Chinese telecom giant Huawei Technologies has launched a new smartphone, the Mate 50. It will be able to connect directly to navigation satellites from BeiDou, the Chinese counterpart of the GPS system.
The smartphone will allow users to send short messages through the system. In this way, the company wants to circumvent American restrictions on the use of its 5G technology. It is the first smartphone maker ever to bring such a system to the market. In doing so, it beats competitors like Apple, who are working on similar technologies.
The United States (US) has imposed increasing restrictions on Huawei since 2018. American companies are no longer allowed to do business with the company and foreign companies are also no longer allowed to use American technology to produce components for Huawei.
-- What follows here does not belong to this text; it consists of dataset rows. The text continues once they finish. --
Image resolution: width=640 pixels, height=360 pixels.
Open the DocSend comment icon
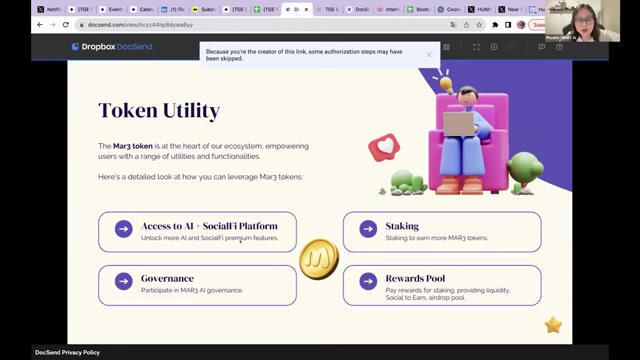pos(542,47)
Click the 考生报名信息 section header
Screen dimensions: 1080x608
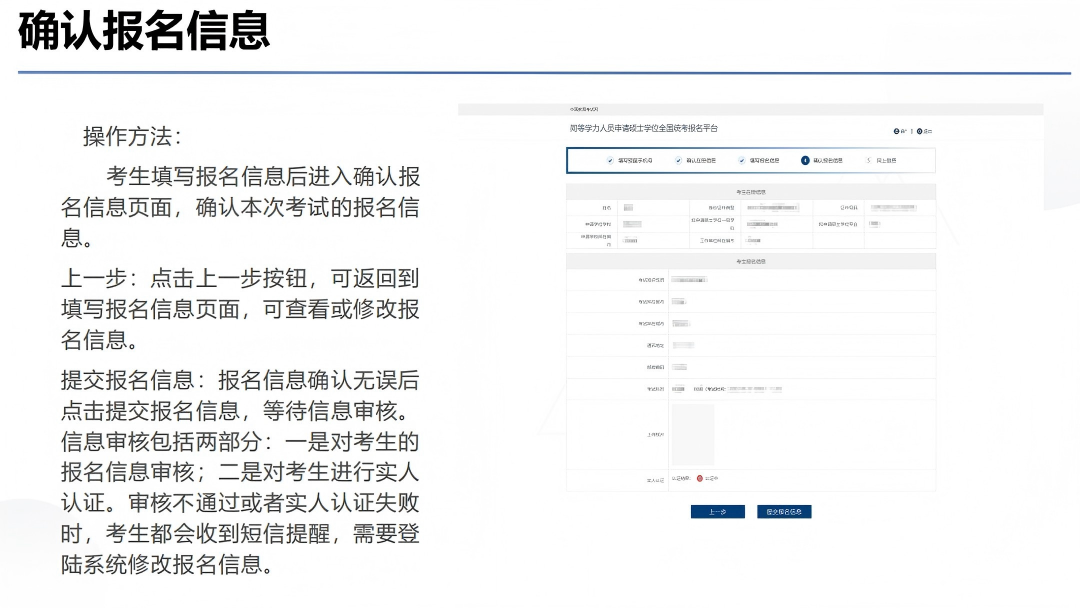[751, 261]
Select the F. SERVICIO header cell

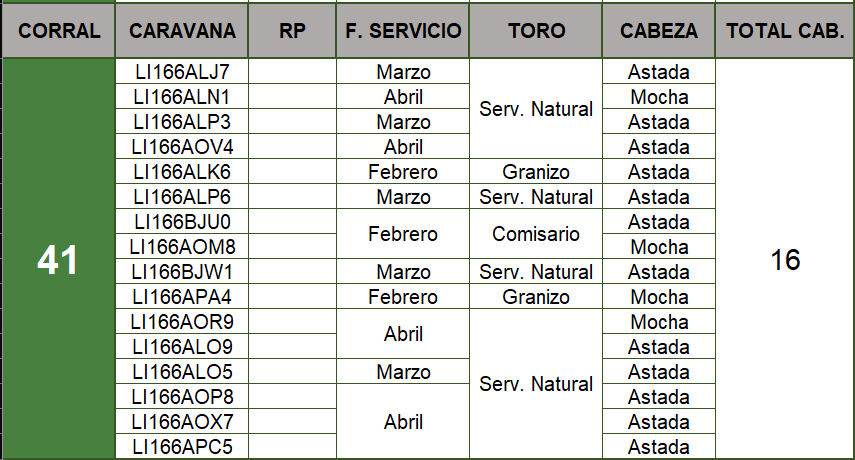403,31

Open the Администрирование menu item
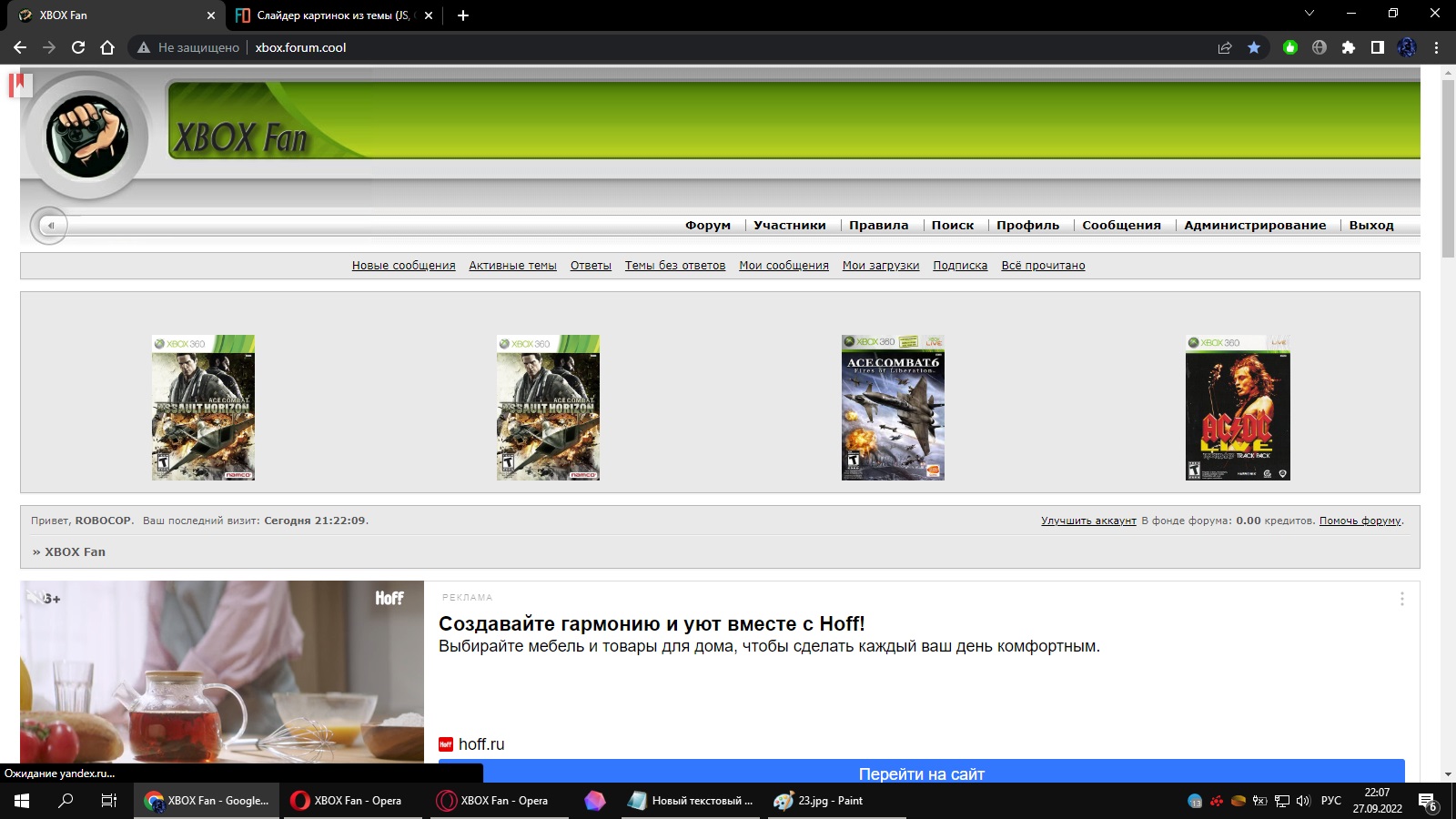pyautogui.click(x=1254, y=225)
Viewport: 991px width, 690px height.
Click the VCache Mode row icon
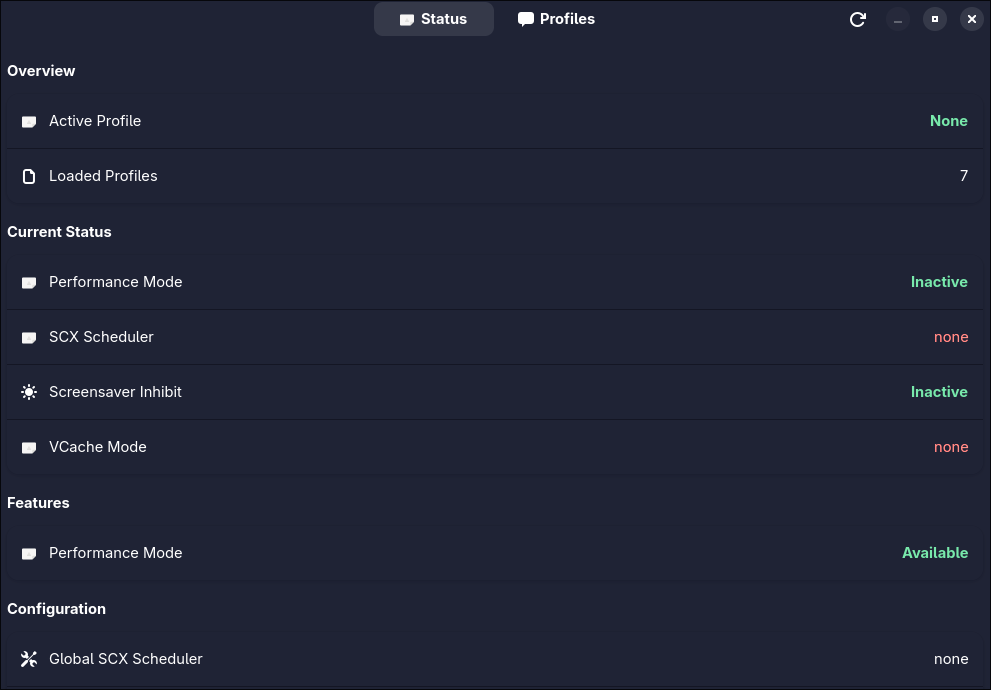click(29, 448)
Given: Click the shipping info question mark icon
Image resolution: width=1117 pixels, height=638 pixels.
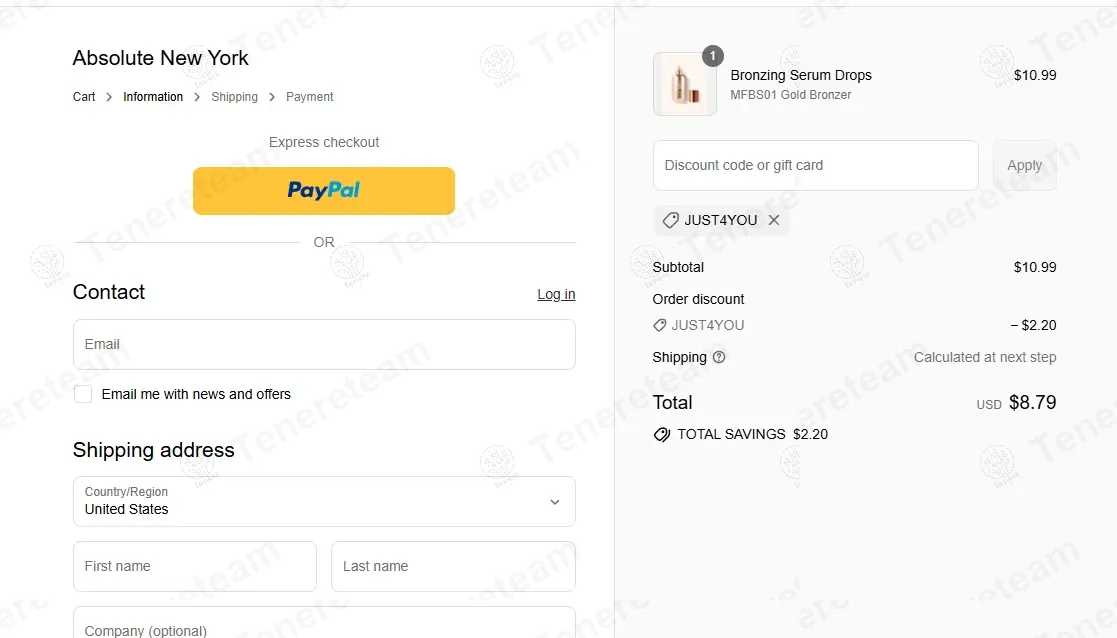Looking at the screenshot, I should (x=719, y=357).
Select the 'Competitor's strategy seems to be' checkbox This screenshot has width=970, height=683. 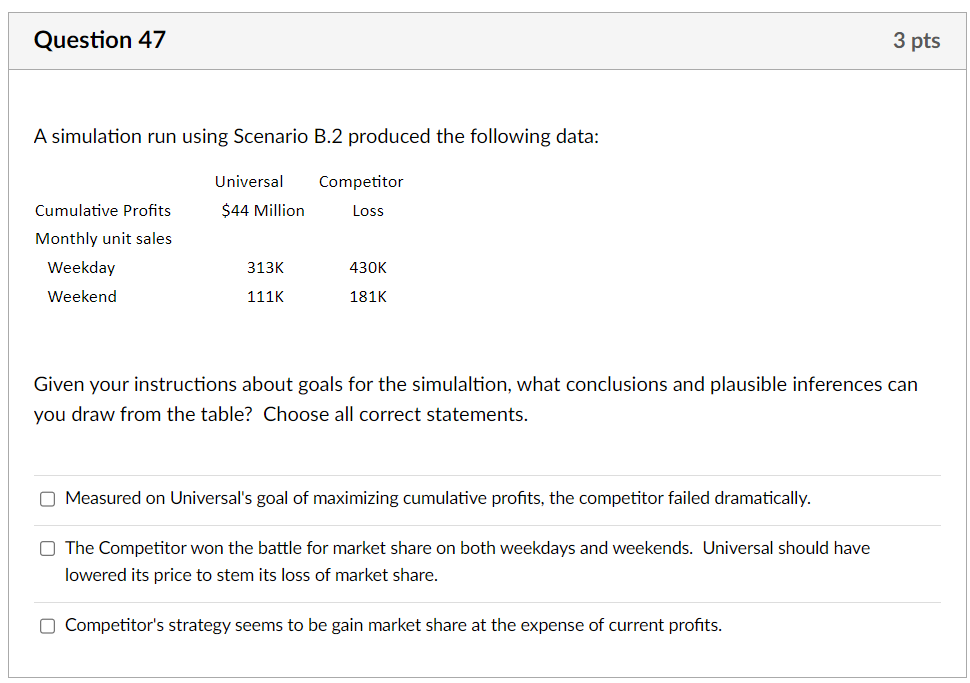coord(48,626)
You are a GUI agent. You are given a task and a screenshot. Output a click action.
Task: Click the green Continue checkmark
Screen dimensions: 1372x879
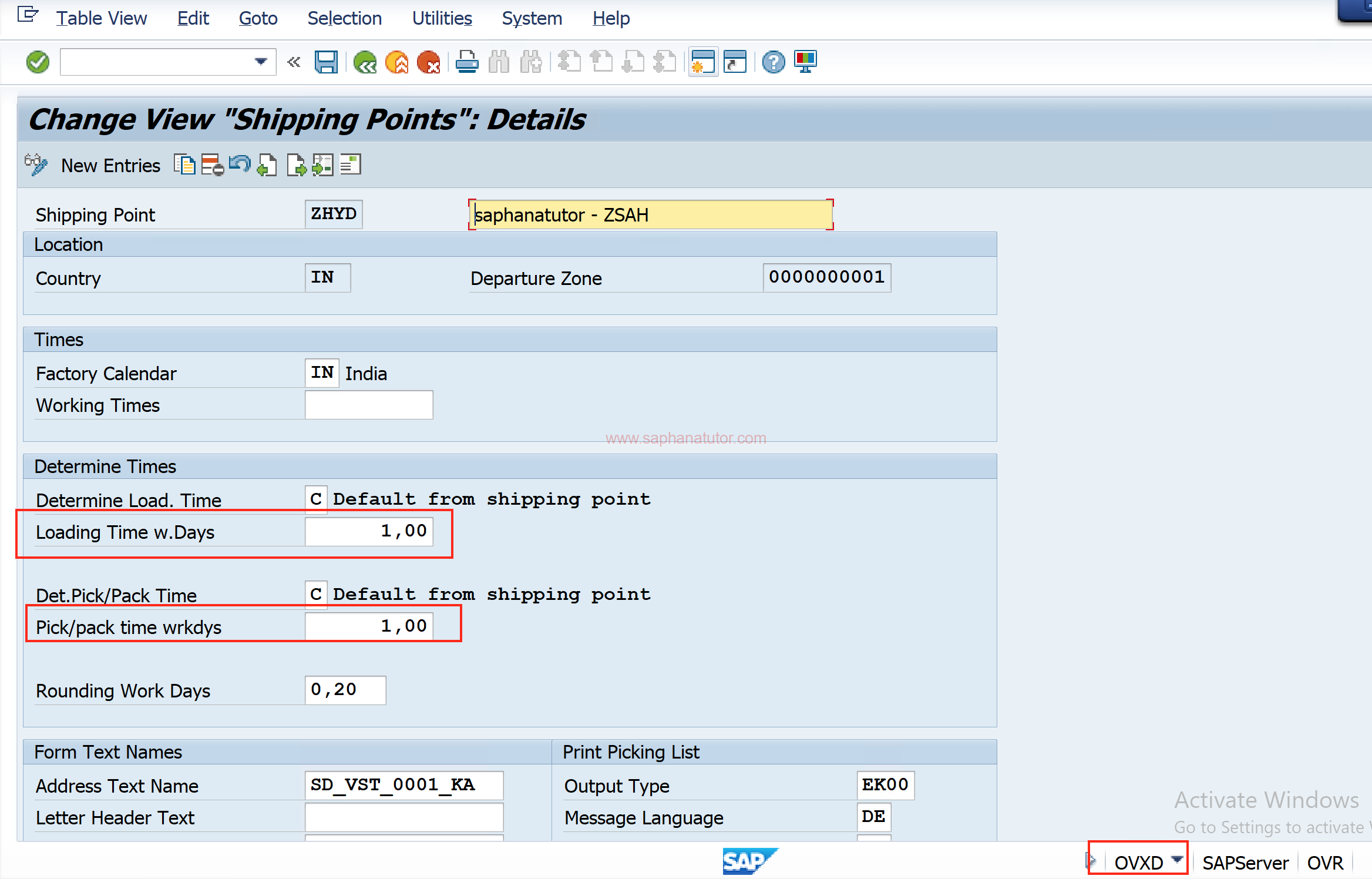37,62

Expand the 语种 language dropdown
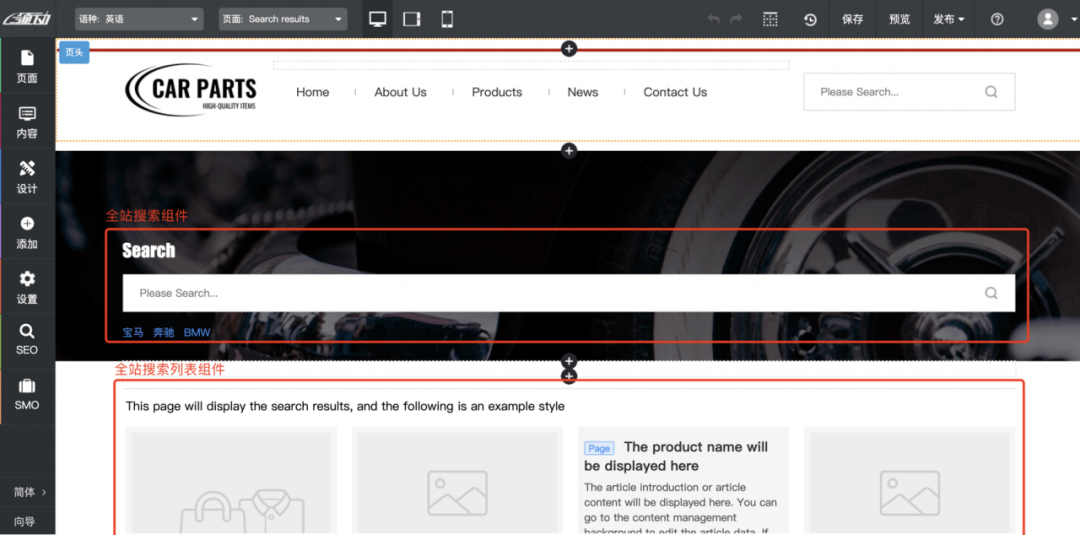[139, 19]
As a result, the company does not have access to the latest 5G chips, putting it at a disadvantage compared to competitors such as Apple and Xiaomi.
The BeiDou network is the new challenger to the globally renowned GPS system, developed by the US, and Galileo, its European counterpart. Unlike the competition, which have long provided global coverage, BeiDou used to use satellites in geostationary orbit, so they are always above the same place on Earth.
As a result, the network could only be used above China and surrounding Asian countries. However, the latest generation of satellites solves that problem, making BeiDou available worldwide in recent years. As a result, the network is now ready to be exploited for commercial purposes, also outside Asia.
New front in the tech war
Jeff Pu, an analyst at Hong Kong investment bank Haiton International, told the Japanese business publication Nikkei Asia that Huawei’s move could open a new front for the commercial use of satellite technology in electronic devices. This would allow China to lead the way, as only Chinese manufacturers are currently allowed to develop chips that can be connected to BeiDou.
“It’s a case unique to Chinese companies,” Pu said. However, that does not mean that satellite internet will soon replace 5G. It will only serve as a supplement for customers who are located in areas where there are no other connections. After all, using the feature could still be very expensive and consume a lot of battery power.